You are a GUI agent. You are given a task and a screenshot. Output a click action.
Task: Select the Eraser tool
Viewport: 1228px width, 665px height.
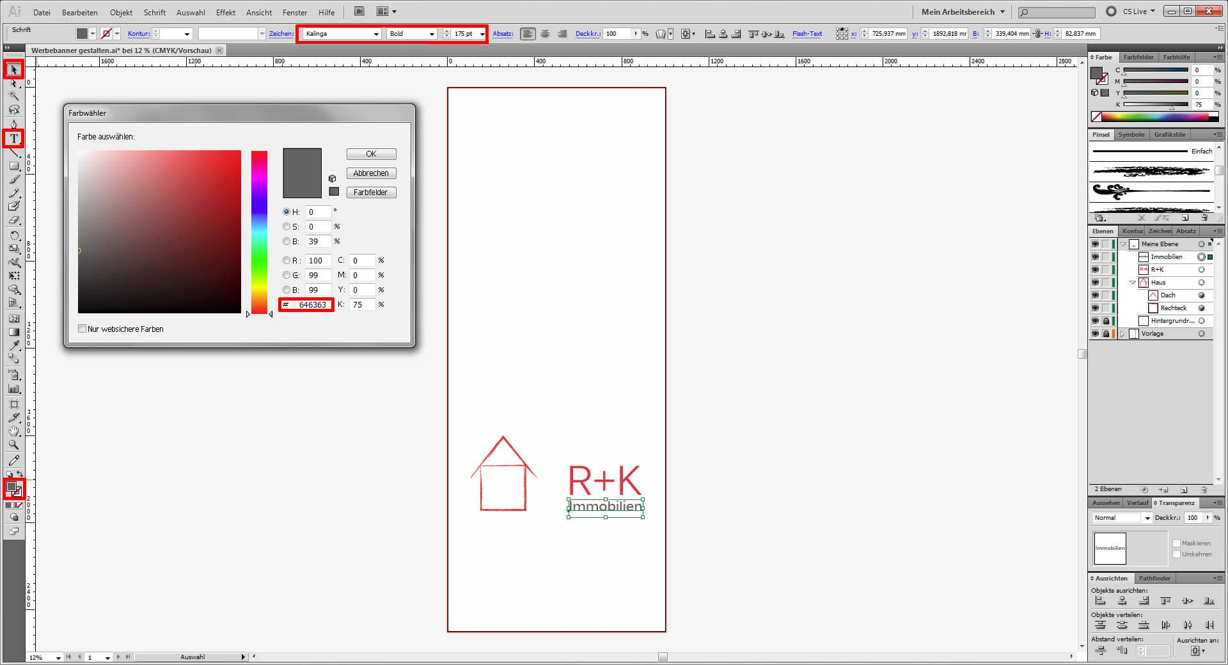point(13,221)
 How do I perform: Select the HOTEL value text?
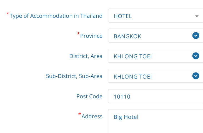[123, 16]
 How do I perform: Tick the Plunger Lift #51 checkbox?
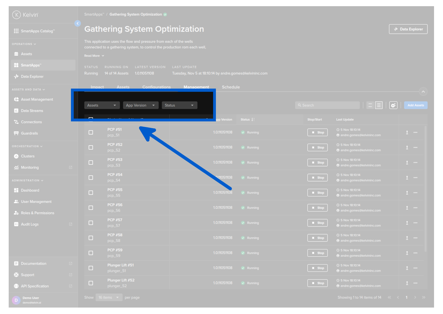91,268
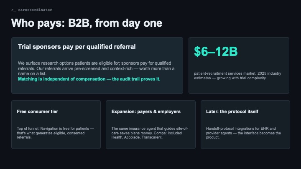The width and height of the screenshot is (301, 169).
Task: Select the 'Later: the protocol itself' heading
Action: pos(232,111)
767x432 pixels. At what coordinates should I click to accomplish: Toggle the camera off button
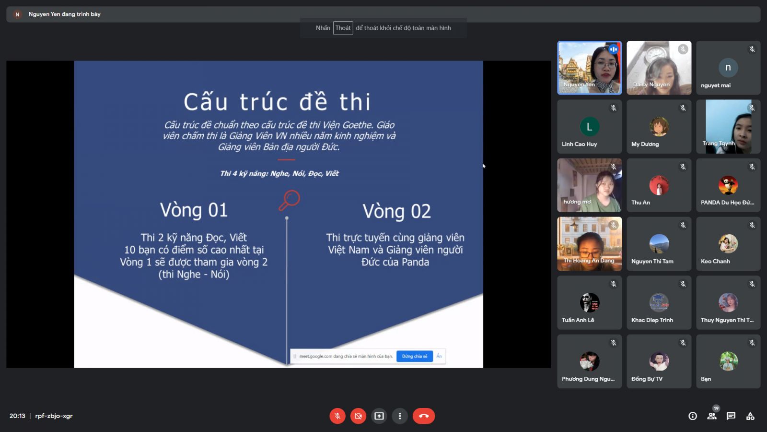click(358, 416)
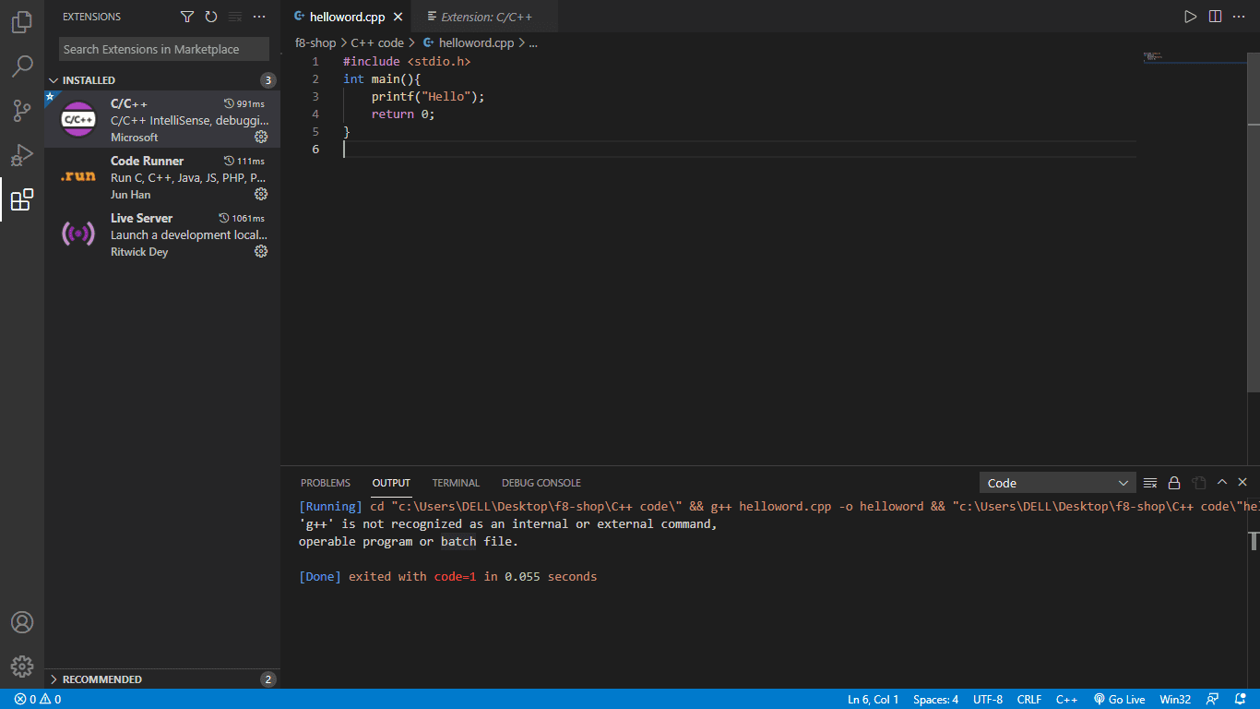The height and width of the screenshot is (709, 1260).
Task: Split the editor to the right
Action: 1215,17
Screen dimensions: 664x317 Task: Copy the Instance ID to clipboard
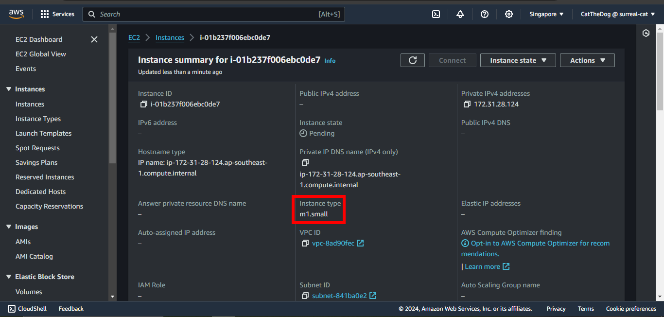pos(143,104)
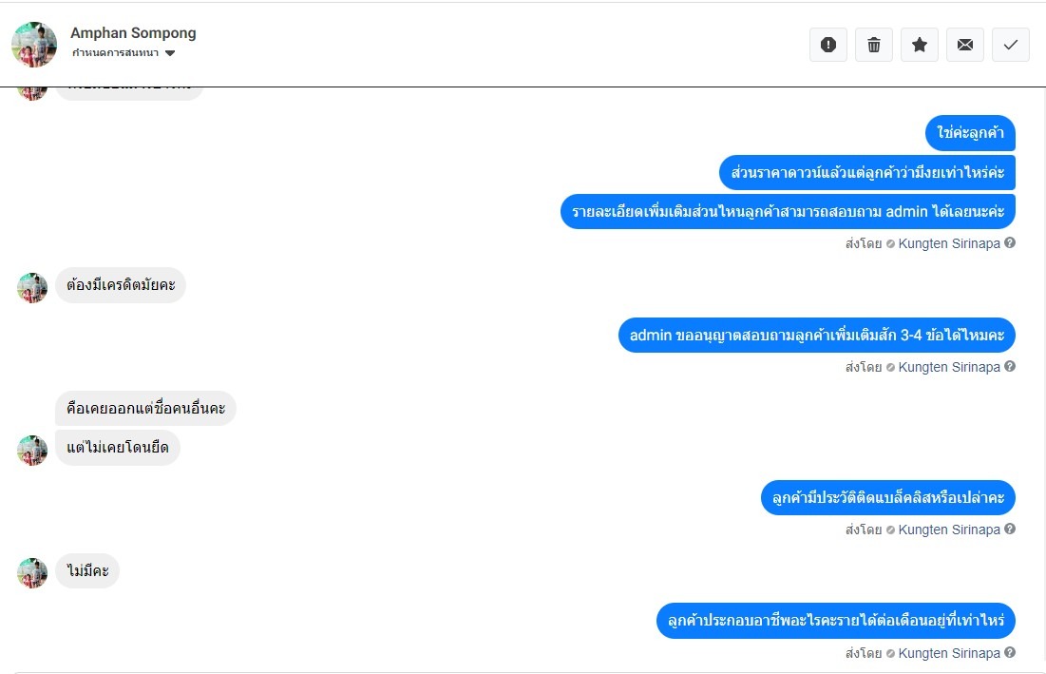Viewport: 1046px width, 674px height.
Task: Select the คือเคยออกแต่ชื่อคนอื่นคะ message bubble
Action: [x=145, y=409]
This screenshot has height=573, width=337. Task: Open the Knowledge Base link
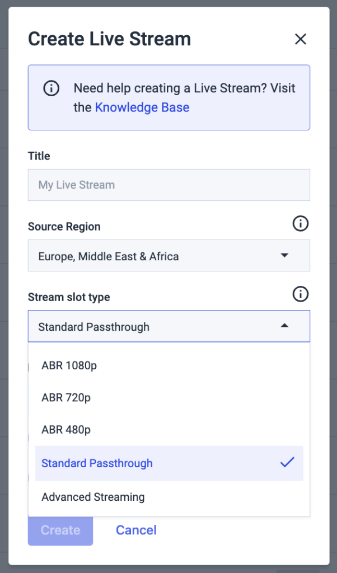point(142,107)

...

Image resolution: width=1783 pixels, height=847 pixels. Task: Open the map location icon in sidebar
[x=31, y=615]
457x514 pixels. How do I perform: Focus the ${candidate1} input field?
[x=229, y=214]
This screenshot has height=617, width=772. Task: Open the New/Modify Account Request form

__Exercise__.
The line above containing "Image resolution: width=1783", the line containing "This screenshot has height=617, width=772.", and every line between them are to be transcribed exactly; no other line is wanted.

__Result for this exercise__.
Image resolution: width=1783 pixels, height=847 pixels. Task: Open the map location icon in sidebar
[x=31, y=615]
457x514 pixels. How do I perform: Focus the ${candidate1} input field?
[x=229, y=214]
This screenshot has height=617, width=772. Task: Open the New/Modify Account Request form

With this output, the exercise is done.